Mas uma noite seus casebres pegaram fogo, porque toda a floresta estava em chamas. O cego podia sair correndo, mas ele não podia ver para onde correr, ele não podia ver aonde o fogo não havia se espalhado ainda. O aleijado podia ver que ainda havia possibilidades de escapar do fogo, mas ele não podia correr - o fogo estava muito forte, muito selvagem - assim, o aleijado podia apenas ver sua morte se aproximando.
 
Ambos compreenderam que precisavam um do outro. O aleijado teve uma repentina compreensão: "O outro homem pode correr, o cego pode correr e eu posso ver". Eles esqueceram toda a sua competição. Em um momento tão crítico, quando ambos estão encarando a morte, necessariamente se esquece toda a estúpida inimizade.
 
Eles criaram uma grande síntese; eles concordaram que o cego carregaria o aleijado em seus ombros e eles funcionariam como um único homem - o aleijado pode ver e o cego pode correr. Eles salvaram suas vidas. E porque cada um salvou a vida do outro, eles se tomaram amigos; pela primeira vez deixaram de lado seu antagonismo.
 
Zorba é cego - ele não pode ver, mas ele pode dançar, pode cantar, pode celebrar. O Buda pode ver, mas ele pode somente ver. Ele é pura visão apenas claridade e percepção - mas ele não pode dançar, está aleijado; não pode cantar, não pode celebrar.
 
Está na hora. O mundo está pegando fogo; a vida de todos está em perigo. O encontro de Zorba e Buda pode salvar a humanidade inteira. Este encontro é a única esperança.
 
Buda pode contribuir com consciência, claridade, olhos para ver além, olhos para ver aquilo que é quase invisível. Zorba pode dar todo o seu ser à visão de Buda - e não a deixe permanecer apenas uma visão seca, mas faça-a um estilo de vida dançante, celebrativo, extático.

________________________________________

QUESTÃO BREVE A:
No trecho sobre Zorba e Buda, o que o cego e o aleijado combinaram para escapar do fogo?
QUESTÃO BREVE B:
Dê a continuação do trecho sobre Zorba e Buda, a partir da última frase apresentada.
As linhas a seguir são material à parte, sem ligação com o trecho sobre Zorba e Buda.

CONJUNTO DE DADOS:
________________________________________

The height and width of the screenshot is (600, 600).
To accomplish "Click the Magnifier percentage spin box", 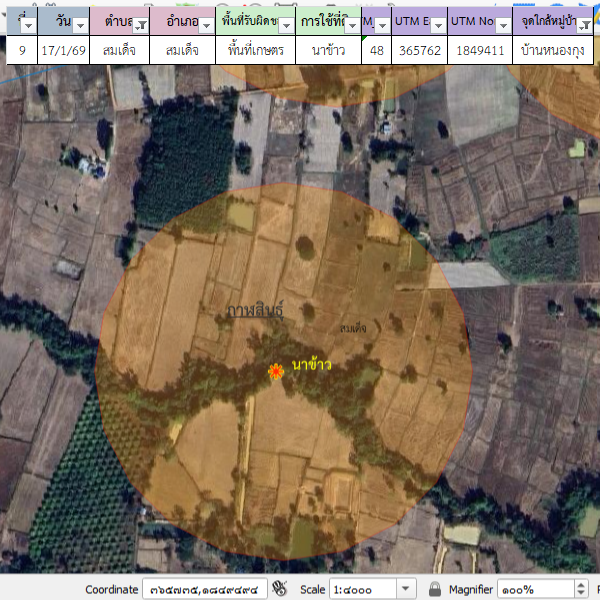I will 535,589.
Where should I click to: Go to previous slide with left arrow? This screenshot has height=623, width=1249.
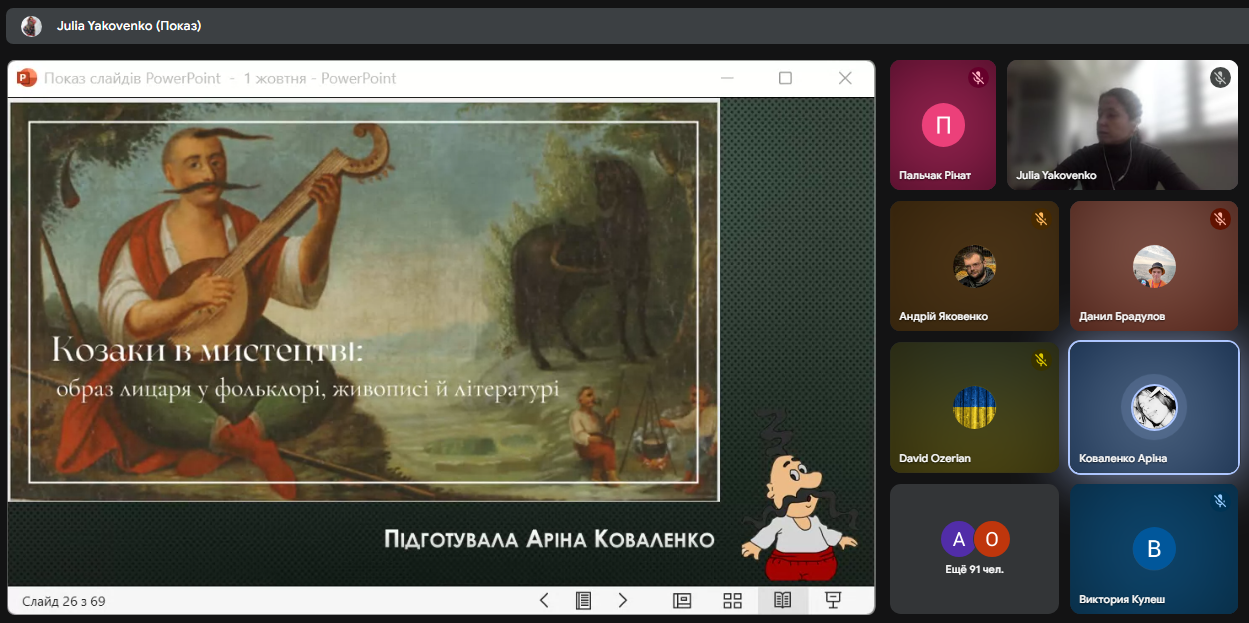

________________________________________

RESULTADO DO EXERCÍCIO A:
O cego carregaria o aleijado nos ombros, e os dois funcionariam como um único homem.

RESULTADO DO EXERCÍCIO B:
O embaixador de Sri Lanka escreveu uma carta para mim dizendo que eu deveria parar de usar as palavras "Zorba o Buda"... porque Sri Lanka é um país budista. Ele disse: "É uma ofensa aos nossos sentimentos religiosos esta sua mistura de estranhas pessoas, Zorba e Buda".
 
Eu escrevi a ele: "Talvez você não entenda o fato de que Buda não é propriedade pessoal de ninguém, e Buda não é necessariamente o Gautama Buda que vocês têm adorado por milhares de anos em seus templos. Buda simplesmente significa "o acordado". É um adjetivo; não é um nome pessoal. Jesus pode ser chamado o Buda; Mahavira era chamado, nas escrituras jainas, o Buda; Lao Tzu pode ser chamado um Buda - qualquer um que seja iluminado é um Buda. A palavra Buda simplesmente significa "o acordado". Ora, acordar não é propriedade de ninguém; todos que podem dormir, podem também acordar. Isso é natural, lógico, consequente - se você é capaz de dormir, você é capaz de acordar. Zorba está dormindo; portanto ele tem a capacidade de estar acordado. Assim, por favor, não fique desnecessariamente enraivecido, furioso. Eu não estou falando sobre o seu Gautama Buda; eu estou falando sobre a pura qualidade de estar acordado. Eu o estou usando somente como um símbolo".
 
Zorba o Buda simplesmente significa um novo nome para um novo ser humano, um novo nome para uma nova era, um novo nome para um novo começo.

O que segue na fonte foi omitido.